Crown of Dust

Written by Mary Volmer
Review by Jessica Brockmole

The tiny mining town of Motherlode isn’t just another place to try one’s luck in Gold Rush California. It’s also a place to escape. Emaline, proprietress of the town’s only inn, knows most of the secrets. The only woman in Motherlode, she’s lover, mother, and confidante to the miners who drift through. The newest, Alex, is different from the other rough-and-ready miners. Emaline takes Alex under her wing, not knowing that the quiet, reclusive “boy” is really a young girl fleeing from her past. Alex carries her secrets tucked beneath her shapeless clothes, alongside the gold nugget she accidentally found one day. A gold nugget that brings unwanted attention to both Alex and Motherlode. As Emaline struggles to hold tight to the town she’s built, Alex struggles to hold tight to her new identity, that of a person strong enough to stop running and stand on her own two feet.

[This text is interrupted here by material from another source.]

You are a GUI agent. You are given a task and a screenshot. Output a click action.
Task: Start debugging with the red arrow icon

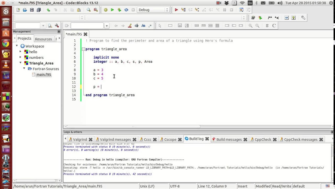pos(176,10)
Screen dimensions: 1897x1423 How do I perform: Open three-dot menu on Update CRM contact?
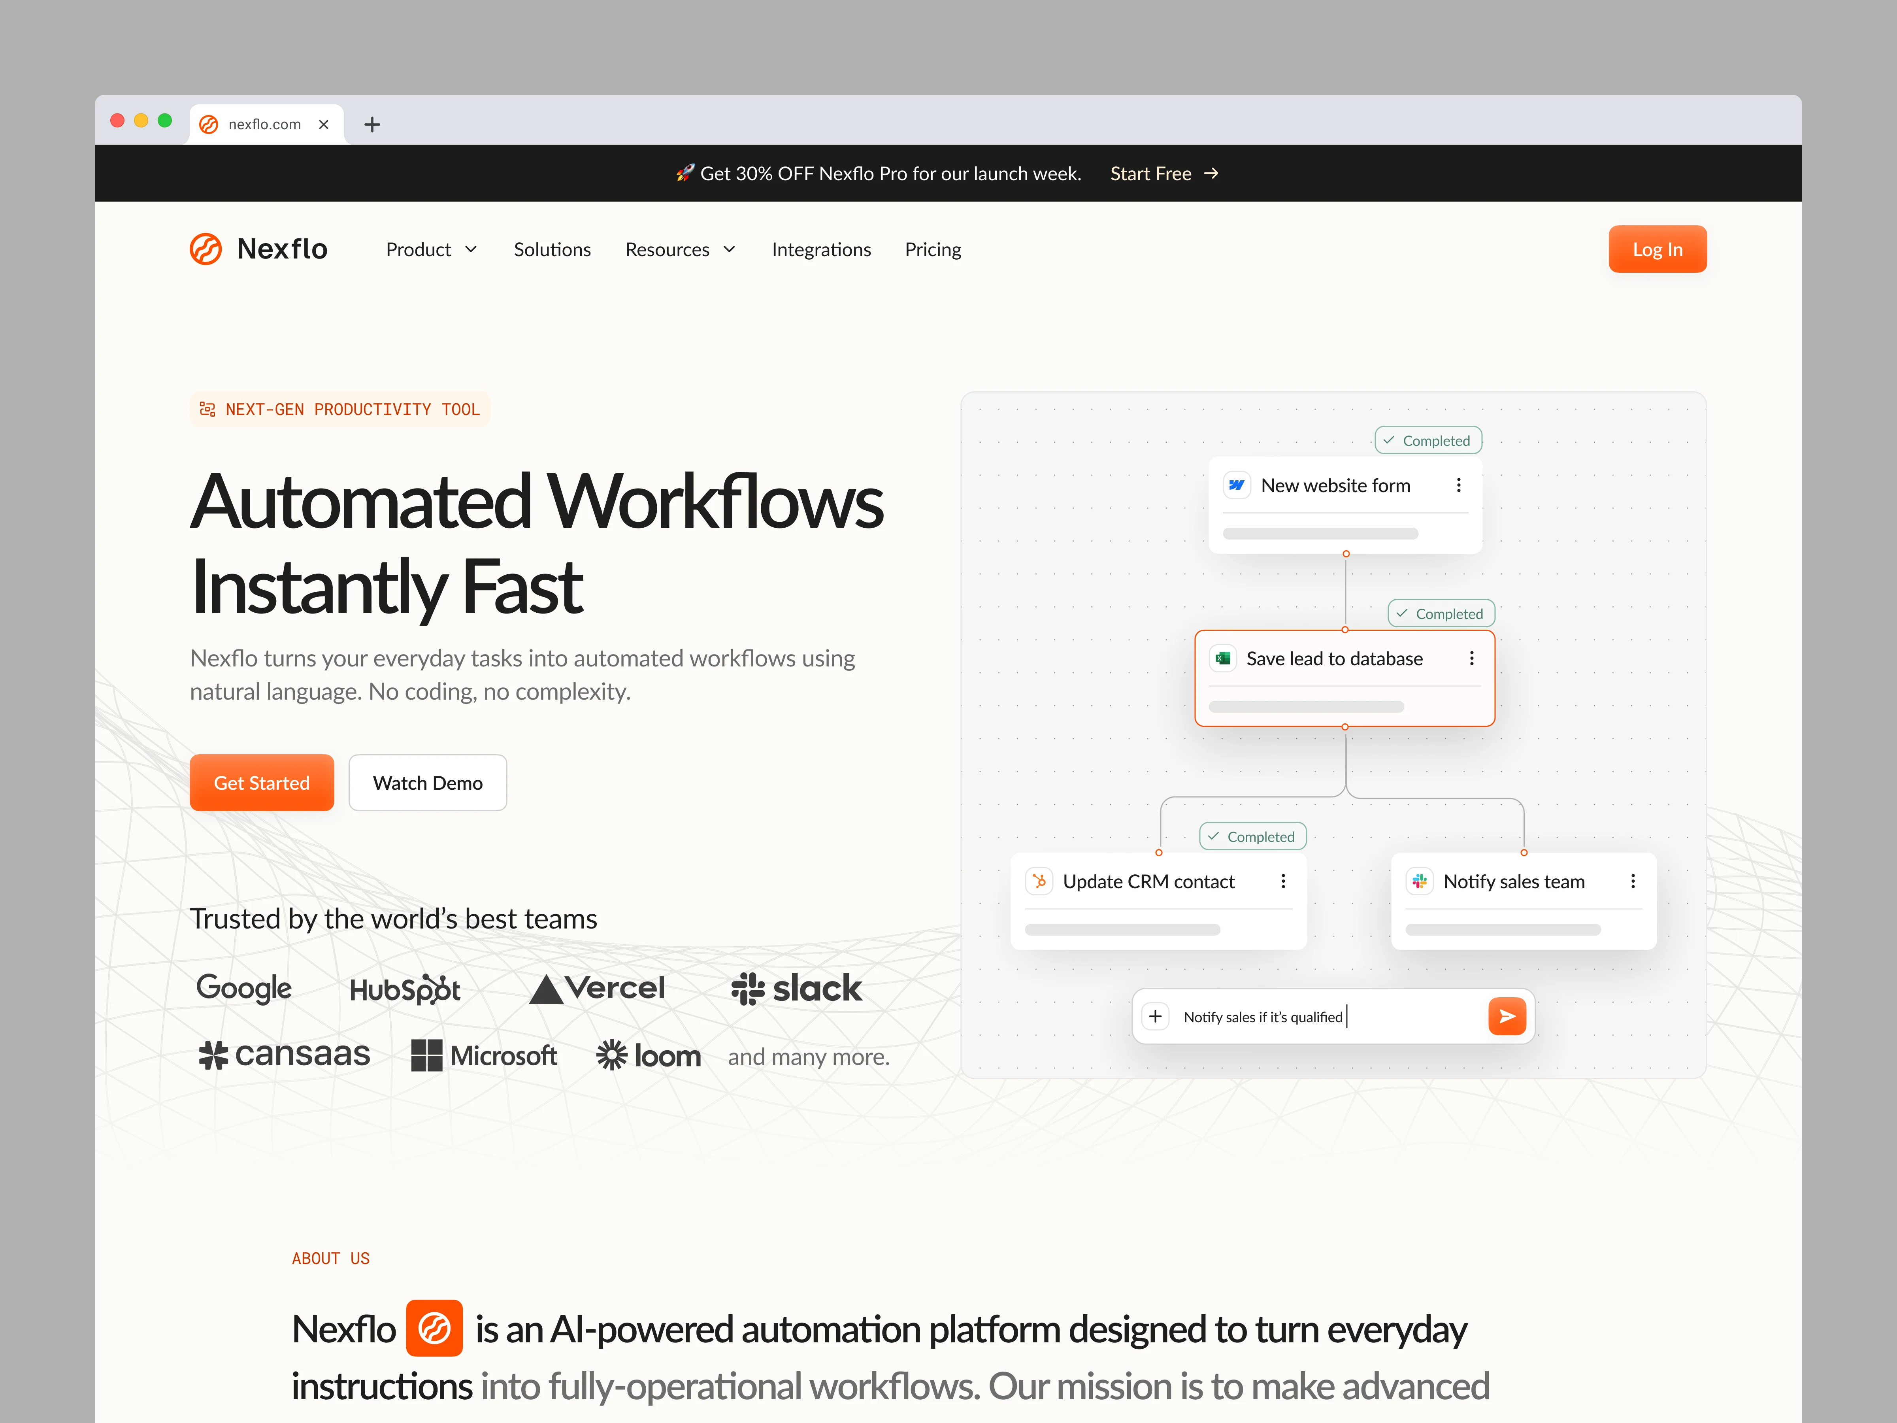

This is beautifully and unabashedly a character-driven novel. Through Alex and Emaline, we feel what it is to be a woman in the rough-and-ready man’s world of the Gold Rush. So alive are the miners that they threaten to swagger right off the page, knees caked with red dust, picks over their shoulders. In such a leisurely novel, details are savored and back stories are trickled in teasingly. But it never drags. Despite the simplicity of the prose and the starkness of the setting, the author has crafted a gorgeous debut, and I look forward to future novels.